Seit 2015 dürfen Apotheker in 18 von 26 Kantonen impfen. Rund ein Drittel aller Schweizer Apotheken bietet bereits Impfungen an, etwa 1.050 Apotheker haben bislang die dafür notwendige Ausbildung absolviert. Umgekehrt dürfen schon seit Langem Ärzte – in 14 Kantonen – Medikamente direkt an Patienten verkaufen. Die pharmaSuisse, die Dachorganisation der Schweizer Apotheker, kritisiert die ärztliche Selbstdispension.
Reibungslos hingegen funktioniert die Zusammenarbeit zwischen Apothekern und Ärzten auf dem Gebiet der Qualitätssicherung. Seit einigen Jahren gibt es Qualitätszirkel, bei denen sich Apotheker und Ärzte drei- bis viermal pro Jahr treffen und die Verschreibungspraxis besprechen. Die Apotheker bringen dabei die aktuellsten Entwicklungen und Erkenntnisse aus dem Pharmabereich ein.

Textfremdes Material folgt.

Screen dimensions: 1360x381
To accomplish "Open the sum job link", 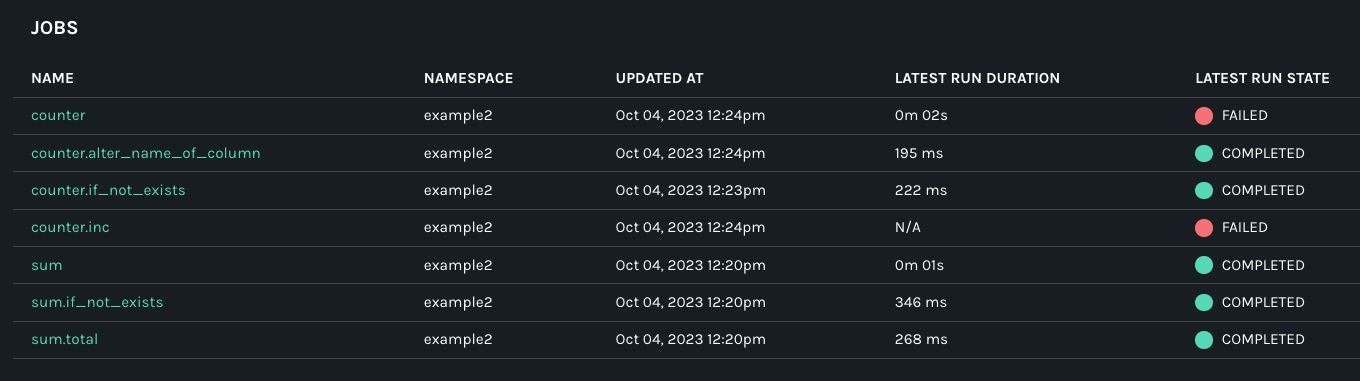I will (47, 265).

In den 26 Kantonen der Schweiz gibt es derzeit rund 1.790 Apotheken. Obwohl keine Niederlassungseinschränkungen bestehen, wird der Markt nicht, wie beispielsweise in Großbritannien, von einigen wenigen großen Ketten kontrolliert. Es gibt größere und kleinere Apothekenketten, unabhängige Apotheker und kettenähnliche Kooperationen. Sehr beliebt ist mit einem Marktanteil von 57 Prozent das Modell der Apothekenkooperation. In einem solchen Modell ist der Apotheker nach wie vor Inhaber seiner Apotheke, die Mitglieder der Kooperation präsentieren sich aber mit einem gemeinsamen Marktauftritt.